Data in this exercise:

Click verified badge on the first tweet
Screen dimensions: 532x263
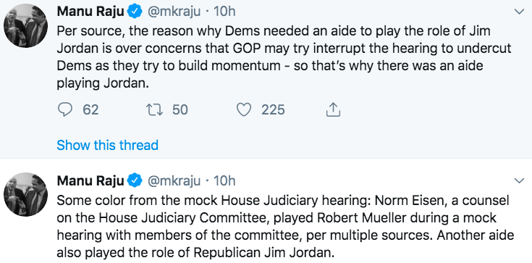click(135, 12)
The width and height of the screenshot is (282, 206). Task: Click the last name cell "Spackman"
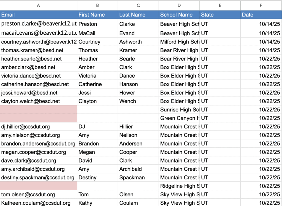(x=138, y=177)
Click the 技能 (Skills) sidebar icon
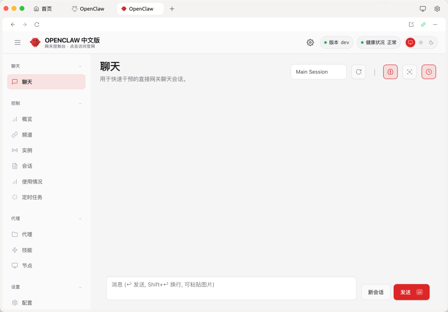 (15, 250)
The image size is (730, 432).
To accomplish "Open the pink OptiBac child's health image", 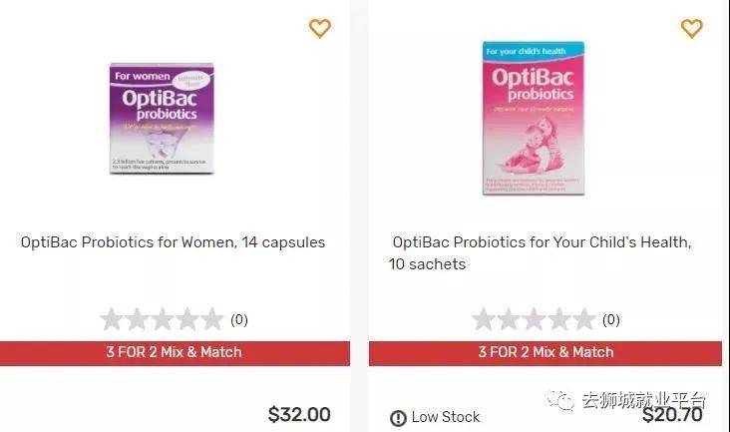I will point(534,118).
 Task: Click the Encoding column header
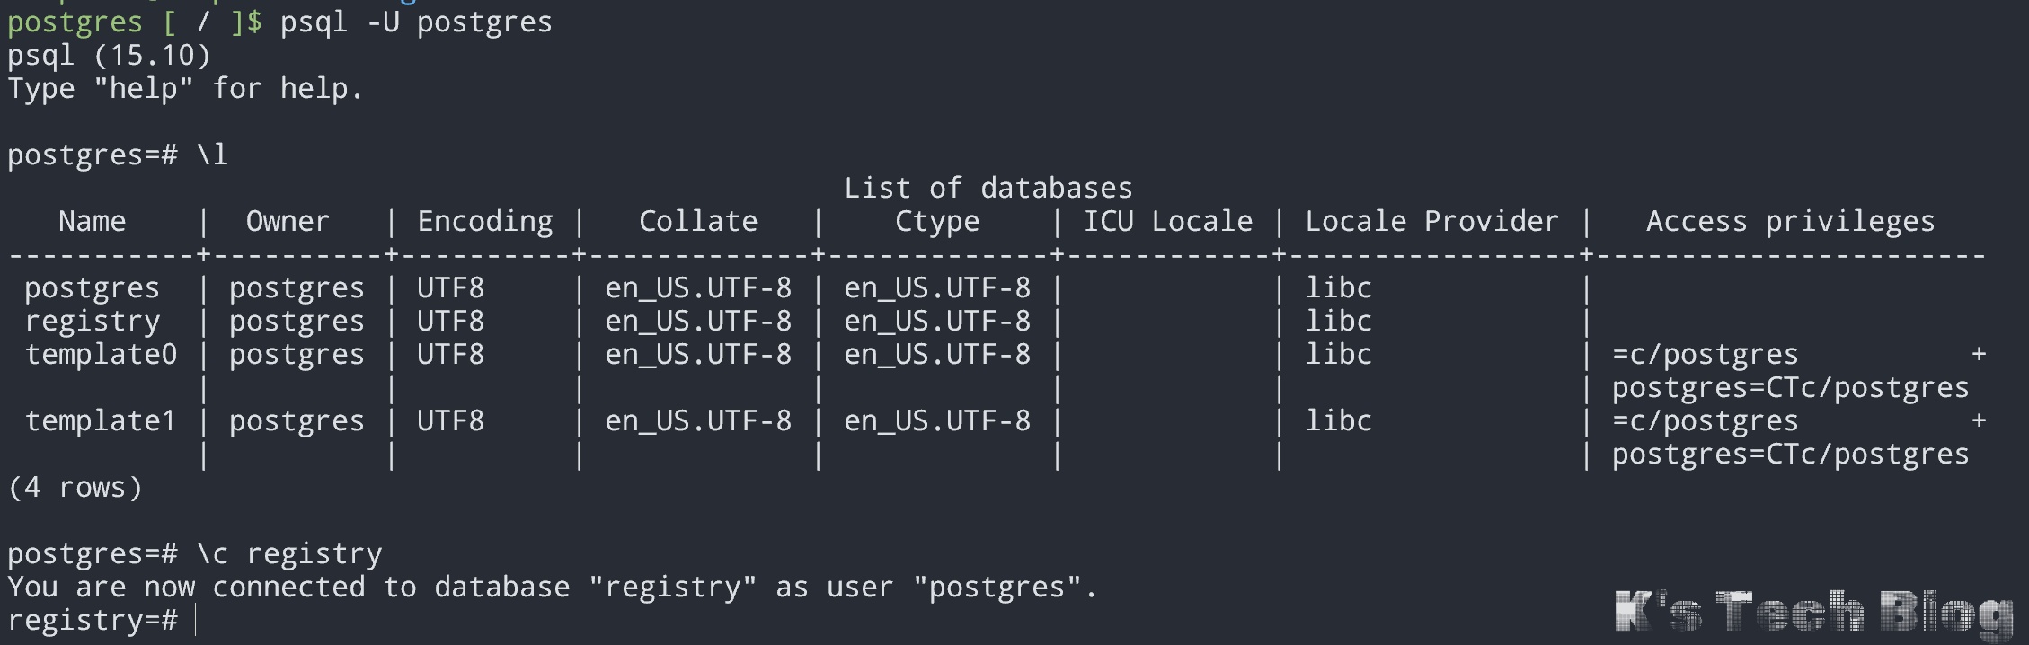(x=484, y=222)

* * *

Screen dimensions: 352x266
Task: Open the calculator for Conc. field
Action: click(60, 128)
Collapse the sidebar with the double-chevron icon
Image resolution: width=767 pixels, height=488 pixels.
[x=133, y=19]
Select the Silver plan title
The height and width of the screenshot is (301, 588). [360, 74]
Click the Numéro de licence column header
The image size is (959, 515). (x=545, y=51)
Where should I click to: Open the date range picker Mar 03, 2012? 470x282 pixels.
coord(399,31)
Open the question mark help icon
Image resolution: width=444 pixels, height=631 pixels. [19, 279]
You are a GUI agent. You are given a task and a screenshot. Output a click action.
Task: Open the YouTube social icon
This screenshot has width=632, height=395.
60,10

Task to complete: Starting at the line above that has "Click verified badge on the first tweet" and ending at the line that has "The image size is (730, 432).", copy each line exactly, leaving the pictures out and adding nothing.

Solution to this problem:
Click verified badge on the first tweet
Screen dimensions: 532x263
click(135, 12)
The width and height of the screenshot is (282, 206). Task: Click the last name cell "Spackman"
(x=138, y=177)
Click the 技能 (Skills) sidebar icon
 (15, 250)
The image size is (730, 432).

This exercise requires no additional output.